======== Data under study ========

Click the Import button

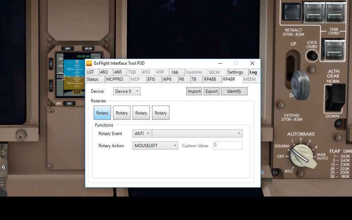(x=194, y=91)
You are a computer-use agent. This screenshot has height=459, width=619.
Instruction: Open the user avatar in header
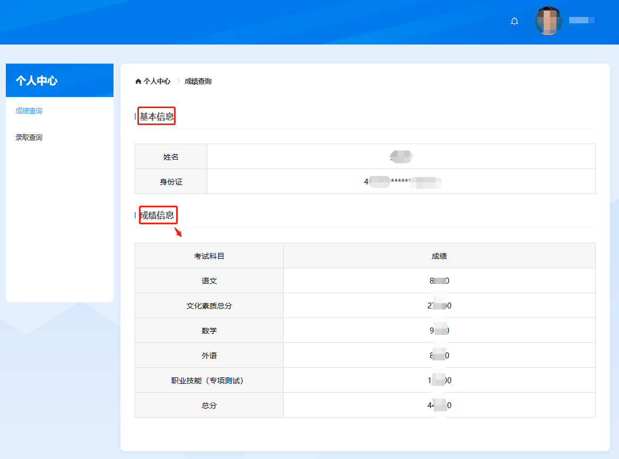548,21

========

Nothing but the pictures may be dropped; restate the material word for word.

Exercise response
Click the Import button

(x=194, y=91)
You are a computer-use agent. This screenshot has height=459, width=619.
Instruction: Open the user avatar in header
548,21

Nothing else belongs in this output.